*ABOUT THIS TASK:*
Give the data again exactly, stopping after the "Ossis (23, 413)" line.

*INFORMATION:*
========================================================================

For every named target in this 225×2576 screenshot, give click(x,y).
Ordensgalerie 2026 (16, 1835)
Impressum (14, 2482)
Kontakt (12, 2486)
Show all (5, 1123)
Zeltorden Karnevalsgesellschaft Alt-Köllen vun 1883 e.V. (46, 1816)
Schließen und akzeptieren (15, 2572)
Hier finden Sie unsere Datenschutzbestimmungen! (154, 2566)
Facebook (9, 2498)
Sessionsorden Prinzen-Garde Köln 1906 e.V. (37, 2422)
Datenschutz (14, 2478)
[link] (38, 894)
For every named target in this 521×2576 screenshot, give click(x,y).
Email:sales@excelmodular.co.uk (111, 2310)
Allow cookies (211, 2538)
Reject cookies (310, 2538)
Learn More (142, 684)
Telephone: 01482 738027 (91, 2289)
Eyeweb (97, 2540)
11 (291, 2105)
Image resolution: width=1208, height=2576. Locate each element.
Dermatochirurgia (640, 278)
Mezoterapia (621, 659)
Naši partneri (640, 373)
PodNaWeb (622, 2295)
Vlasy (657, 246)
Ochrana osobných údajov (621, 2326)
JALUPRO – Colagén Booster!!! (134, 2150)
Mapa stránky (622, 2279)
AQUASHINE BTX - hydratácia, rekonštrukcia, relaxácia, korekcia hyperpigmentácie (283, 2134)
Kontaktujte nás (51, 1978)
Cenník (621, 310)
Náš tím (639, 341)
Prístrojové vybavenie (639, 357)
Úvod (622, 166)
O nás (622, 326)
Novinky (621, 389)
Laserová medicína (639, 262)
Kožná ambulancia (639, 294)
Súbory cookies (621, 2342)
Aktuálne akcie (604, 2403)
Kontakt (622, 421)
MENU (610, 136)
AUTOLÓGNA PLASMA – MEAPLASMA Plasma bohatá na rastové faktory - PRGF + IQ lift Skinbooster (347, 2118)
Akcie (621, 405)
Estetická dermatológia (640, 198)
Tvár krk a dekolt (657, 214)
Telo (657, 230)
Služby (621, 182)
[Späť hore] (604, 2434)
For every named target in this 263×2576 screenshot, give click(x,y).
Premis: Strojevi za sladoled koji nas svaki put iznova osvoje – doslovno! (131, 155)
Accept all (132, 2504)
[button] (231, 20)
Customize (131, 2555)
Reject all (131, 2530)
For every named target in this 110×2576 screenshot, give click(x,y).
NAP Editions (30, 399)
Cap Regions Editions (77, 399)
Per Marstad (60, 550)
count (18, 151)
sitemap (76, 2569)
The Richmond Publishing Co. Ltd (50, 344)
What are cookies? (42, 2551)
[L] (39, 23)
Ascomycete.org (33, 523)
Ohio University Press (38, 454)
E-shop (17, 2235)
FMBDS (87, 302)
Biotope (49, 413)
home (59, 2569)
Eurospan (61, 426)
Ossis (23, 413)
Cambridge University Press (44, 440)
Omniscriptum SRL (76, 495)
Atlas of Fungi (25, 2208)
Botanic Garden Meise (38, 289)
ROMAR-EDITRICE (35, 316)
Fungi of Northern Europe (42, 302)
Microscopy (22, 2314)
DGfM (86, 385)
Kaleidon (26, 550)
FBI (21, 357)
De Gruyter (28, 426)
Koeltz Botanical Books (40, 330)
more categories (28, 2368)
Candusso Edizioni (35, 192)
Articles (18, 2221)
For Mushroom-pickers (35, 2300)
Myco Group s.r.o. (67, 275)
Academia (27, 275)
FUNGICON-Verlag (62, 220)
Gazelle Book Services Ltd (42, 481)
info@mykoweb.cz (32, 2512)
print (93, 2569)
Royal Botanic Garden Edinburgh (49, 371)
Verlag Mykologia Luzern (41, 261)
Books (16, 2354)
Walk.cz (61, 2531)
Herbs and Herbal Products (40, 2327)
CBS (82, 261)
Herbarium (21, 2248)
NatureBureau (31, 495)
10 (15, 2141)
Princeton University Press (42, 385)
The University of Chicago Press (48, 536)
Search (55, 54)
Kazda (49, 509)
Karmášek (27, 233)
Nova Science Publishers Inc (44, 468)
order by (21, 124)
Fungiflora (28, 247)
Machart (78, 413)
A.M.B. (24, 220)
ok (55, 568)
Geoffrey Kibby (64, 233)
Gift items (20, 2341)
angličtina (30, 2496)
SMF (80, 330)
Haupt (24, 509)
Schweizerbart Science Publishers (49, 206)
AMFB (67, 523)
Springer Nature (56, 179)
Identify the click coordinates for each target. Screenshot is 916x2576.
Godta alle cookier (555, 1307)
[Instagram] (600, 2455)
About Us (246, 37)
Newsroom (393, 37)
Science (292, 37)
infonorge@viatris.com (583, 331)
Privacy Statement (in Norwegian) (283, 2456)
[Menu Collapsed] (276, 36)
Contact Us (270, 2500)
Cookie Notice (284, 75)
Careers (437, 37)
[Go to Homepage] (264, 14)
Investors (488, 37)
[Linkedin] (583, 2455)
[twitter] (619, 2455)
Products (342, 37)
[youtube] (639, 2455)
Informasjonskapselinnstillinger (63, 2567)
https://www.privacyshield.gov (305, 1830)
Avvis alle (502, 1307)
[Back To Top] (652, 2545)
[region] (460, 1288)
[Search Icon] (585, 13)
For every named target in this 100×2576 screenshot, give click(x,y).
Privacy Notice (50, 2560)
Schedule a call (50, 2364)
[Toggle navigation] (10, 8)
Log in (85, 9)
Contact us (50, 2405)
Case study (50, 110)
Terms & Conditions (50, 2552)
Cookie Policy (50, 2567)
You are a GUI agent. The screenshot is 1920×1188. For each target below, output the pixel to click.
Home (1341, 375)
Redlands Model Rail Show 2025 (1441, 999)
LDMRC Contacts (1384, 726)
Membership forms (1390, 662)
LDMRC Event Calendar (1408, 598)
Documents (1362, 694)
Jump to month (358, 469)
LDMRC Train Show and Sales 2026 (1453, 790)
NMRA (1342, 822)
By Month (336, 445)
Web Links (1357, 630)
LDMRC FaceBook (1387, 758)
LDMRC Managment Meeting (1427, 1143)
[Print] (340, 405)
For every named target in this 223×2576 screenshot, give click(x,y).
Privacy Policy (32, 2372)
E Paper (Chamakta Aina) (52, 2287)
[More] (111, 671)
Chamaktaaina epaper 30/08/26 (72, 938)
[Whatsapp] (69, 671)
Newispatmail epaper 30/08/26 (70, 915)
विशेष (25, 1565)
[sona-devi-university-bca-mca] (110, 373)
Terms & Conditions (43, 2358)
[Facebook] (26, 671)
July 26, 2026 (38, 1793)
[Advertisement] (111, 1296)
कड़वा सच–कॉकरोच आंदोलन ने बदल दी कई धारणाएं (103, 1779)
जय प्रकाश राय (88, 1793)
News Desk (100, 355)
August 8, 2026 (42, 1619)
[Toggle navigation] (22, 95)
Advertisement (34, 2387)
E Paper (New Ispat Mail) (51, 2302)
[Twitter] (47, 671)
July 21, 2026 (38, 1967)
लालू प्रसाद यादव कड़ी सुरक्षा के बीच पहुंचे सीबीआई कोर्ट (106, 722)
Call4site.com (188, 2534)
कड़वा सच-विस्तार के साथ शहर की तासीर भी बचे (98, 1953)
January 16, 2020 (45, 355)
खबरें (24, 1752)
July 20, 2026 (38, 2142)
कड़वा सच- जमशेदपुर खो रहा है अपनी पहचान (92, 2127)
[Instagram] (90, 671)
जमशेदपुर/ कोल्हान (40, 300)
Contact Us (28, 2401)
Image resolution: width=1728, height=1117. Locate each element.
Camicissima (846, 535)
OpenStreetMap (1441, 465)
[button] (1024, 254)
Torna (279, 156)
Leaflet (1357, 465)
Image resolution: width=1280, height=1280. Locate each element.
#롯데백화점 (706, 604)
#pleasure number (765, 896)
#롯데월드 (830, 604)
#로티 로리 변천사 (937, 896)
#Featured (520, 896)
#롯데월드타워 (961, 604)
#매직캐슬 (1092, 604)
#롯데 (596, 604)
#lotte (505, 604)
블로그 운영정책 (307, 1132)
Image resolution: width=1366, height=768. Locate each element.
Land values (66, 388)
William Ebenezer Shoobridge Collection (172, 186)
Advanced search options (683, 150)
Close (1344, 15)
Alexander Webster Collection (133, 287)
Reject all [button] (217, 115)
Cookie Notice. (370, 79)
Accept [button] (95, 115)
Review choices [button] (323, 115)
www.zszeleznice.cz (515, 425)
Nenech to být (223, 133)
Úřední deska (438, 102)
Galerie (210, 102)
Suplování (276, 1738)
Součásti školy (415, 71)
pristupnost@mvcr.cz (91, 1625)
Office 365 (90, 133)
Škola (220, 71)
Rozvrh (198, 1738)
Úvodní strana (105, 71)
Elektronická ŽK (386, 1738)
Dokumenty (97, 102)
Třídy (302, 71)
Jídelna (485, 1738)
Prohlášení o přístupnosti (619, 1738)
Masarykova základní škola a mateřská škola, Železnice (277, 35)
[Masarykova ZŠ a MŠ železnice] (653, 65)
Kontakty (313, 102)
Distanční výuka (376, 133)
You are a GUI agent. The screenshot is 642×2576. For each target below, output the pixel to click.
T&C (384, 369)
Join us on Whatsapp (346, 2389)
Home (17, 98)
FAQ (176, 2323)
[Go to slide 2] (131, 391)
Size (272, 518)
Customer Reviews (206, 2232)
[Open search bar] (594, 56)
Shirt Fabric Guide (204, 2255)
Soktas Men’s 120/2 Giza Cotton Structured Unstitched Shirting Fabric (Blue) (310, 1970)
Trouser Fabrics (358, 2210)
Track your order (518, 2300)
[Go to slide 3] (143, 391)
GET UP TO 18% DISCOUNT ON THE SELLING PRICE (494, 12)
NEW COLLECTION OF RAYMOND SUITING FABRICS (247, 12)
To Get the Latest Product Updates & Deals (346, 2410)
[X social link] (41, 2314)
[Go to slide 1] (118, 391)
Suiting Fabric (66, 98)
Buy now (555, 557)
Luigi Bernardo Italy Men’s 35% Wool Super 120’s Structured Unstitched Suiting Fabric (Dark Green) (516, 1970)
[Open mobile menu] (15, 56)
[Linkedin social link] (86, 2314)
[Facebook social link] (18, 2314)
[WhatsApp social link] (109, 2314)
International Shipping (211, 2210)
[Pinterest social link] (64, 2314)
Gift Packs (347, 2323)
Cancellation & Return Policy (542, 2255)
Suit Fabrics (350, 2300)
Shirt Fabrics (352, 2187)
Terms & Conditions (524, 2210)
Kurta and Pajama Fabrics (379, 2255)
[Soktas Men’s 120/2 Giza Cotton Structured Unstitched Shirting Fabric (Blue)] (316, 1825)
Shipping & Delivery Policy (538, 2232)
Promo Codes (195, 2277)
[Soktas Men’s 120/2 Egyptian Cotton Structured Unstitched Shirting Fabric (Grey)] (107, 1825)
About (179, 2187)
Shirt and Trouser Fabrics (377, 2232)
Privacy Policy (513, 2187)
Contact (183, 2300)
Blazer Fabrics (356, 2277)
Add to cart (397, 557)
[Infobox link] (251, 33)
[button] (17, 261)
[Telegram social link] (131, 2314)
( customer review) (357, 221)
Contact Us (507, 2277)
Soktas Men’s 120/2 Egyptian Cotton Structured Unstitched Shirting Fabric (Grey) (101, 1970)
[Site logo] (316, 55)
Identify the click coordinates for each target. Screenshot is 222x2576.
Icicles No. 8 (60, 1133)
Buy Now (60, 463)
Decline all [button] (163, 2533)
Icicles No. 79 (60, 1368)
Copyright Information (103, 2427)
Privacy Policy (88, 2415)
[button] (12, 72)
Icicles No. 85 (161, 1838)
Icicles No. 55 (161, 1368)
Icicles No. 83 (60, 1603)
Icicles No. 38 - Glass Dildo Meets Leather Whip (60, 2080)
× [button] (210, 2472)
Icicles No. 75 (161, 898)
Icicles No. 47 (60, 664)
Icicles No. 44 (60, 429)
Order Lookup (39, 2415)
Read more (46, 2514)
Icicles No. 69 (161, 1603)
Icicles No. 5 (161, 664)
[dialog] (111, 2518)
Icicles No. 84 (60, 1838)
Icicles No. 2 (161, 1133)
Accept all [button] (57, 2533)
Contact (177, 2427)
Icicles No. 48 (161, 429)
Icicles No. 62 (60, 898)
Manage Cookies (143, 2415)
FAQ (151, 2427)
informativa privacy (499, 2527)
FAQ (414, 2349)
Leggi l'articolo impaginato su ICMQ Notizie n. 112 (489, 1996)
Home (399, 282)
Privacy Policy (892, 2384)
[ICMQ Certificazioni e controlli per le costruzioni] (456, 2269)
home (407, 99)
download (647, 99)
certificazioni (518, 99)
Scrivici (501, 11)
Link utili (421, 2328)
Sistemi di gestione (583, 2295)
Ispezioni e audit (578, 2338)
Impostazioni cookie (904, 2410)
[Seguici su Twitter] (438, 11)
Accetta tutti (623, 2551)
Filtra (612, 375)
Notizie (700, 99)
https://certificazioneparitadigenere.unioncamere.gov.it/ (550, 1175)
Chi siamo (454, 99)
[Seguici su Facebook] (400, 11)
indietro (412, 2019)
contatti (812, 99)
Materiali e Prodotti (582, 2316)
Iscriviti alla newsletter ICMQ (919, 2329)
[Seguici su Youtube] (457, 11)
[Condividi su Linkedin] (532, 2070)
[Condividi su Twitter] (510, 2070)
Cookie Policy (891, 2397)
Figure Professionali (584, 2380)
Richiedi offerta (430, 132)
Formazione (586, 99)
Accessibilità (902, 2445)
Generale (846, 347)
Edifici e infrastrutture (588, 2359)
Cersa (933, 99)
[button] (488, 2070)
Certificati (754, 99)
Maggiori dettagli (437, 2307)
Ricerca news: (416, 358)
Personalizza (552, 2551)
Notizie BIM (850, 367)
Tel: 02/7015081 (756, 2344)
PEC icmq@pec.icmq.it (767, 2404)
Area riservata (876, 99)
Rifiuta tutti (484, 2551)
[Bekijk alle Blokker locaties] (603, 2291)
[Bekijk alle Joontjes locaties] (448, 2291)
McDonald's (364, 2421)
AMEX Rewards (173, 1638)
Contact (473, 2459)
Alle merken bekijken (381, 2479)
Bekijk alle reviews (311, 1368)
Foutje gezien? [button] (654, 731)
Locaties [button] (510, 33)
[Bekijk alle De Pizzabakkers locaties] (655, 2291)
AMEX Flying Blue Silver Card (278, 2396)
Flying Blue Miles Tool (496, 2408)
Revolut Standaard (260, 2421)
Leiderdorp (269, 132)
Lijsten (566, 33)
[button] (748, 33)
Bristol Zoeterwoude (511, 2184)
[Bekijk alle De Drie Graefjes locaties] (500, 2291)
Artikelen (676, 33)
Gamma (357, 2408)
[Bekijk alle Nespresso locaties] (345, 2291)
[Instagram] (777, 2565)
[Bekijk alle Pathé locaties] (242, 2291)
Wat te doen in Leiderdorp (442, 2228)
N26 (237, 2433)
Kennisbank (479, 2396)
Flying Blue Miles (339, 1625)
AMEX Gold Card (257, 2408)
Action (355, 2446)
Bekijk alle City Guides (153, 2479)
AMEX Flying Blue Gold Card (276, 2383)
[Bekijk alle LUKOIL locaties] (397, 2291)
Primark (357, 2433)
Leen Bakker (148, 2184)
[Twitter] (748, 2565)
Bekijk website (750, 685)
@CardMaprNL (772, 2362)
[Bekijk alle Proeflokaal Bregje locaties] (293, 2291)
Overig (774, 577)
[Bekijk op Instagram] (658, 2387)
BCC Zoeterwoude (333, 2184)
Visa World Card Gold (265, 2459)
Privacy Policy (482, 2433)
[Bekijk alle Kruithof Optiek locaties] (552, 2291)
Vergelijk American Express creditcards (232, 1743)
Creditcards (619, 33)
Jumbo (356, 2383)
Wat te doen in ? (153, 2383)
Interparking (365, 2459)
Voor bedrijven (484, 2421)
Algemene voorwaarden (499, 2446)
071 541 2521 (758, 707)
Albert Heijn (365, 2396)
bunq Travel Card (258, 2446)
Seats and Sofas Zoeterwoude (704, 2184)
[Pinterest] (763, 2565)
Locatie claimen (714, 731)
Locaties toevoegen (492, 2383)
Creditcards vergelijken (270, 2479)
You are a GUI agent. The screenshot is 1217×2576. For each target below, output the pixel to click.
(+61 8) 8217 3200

========================================================================

*ANSWER SECTION:*
For every named target in this 225×2576 screenshot, give click(x,y).
Ordensgalerie 2026 (16, 1835)
Impressum (14, 2482)
Kontakt (12, 2486)
Show all (5, 1123)
Zeltorden Karnevalsgesellschaft Alt-Köllen vun 1883 e.V. (46, 1816)
Schließen und akzeptieren (15, 2572)
Hier finden Sie unsere Datenschutzbestimmungen! (154, 2566)
Facebook (9, 2498)
Sessionsorden Prinzen-Garde Köln 1906 e.V. (37, 2422)
Datenschutz (14, 2478)
[link] (38, 894)
For every named target in this 521×2576 screenshot, give click(x,y).
Email:sales@excelmodular.co.uk (111, 2310)
Allow cookies (211, 2538)
Reject cookies (310, 2538)
Learn More (142, 684)
Telephone: 01482 738027 (91, 2289)
Eyeweb (97, 2540)
11 (291, 2105)
Image resolution: width=1208, height=2576. Locate each element.
Dermatochirurgia (640, 278)
Mezoterapia (621, 659)
Naši partneri (640, 373)
PodNaWeb (622, 2295)
Vlasy (657, 246)
Ochrana osobných údajov (621, 2326)
JALUPRO – Colagén Booster!!! (134, 2150)
Mapa stránky (622, 2279)
AQUASHINE BTX - hydratácia, rekonštrukcia, relaxácia, korekcia hyperpigmentácie (283, 2134)
Kontaktujte nás (51, 1978)
Cenník (621, 310)
Náš tím (639, 341)
Prístrojové vybavenie (639, 357)
Úvod (622, 166)
O nás (622, 326)
Novinky (621, 389)
Laserová medicína (639, 262)
Kožná ambulancia (639, 294)
Súbory cookies (621, 2342)
Aktuálne akcie (604, 2403)
Kontakt (622, 421)
MENU (610, 136)
AUTOLÓGNA PLASMA – MEAPLASMA Plasma bohatá na rastové faktory - PRGF + IQ lift Skinbooster (347, 2118)
Akcie (621, 405)
Estetická dermatológia (640, 198)
Tvár krk a dekolt (657, 214)
Telo (657, 230)
Služby (621, 182)
[Späť hore] (604, 2434)
For every named target in this 263×2576 screenshot, give click(x,y).
Premis: Strojevi za sladoled koji nas svaki put iznova osvoje – doslovno! (131, 155)
Accept all (132, 2504)
[button] (231, 20)
Customize (131, 2555)
Reject all (131, 2530)
For every named target in this 110×2576 screenshot, give click(x,y).
NAP Editions (30, 399)
Cap Regions Editions (77, 399)
Per Marstad (60, 550)
count (18, 151)
sitemap (76, 2569)
The Richmond Publishing Co. Ltd (50, 344)
What are cookies? (42, 2551)
[L] (39, 23)
Ascomycete.org (33, 523)
Ohio University Press (38, 454)
E-shop (17, 2235)
FMBDS (87, 302)
Biotope (49, 413)
home (59, 2569)
Eurospan (61, 426)
Ossis (23, 413)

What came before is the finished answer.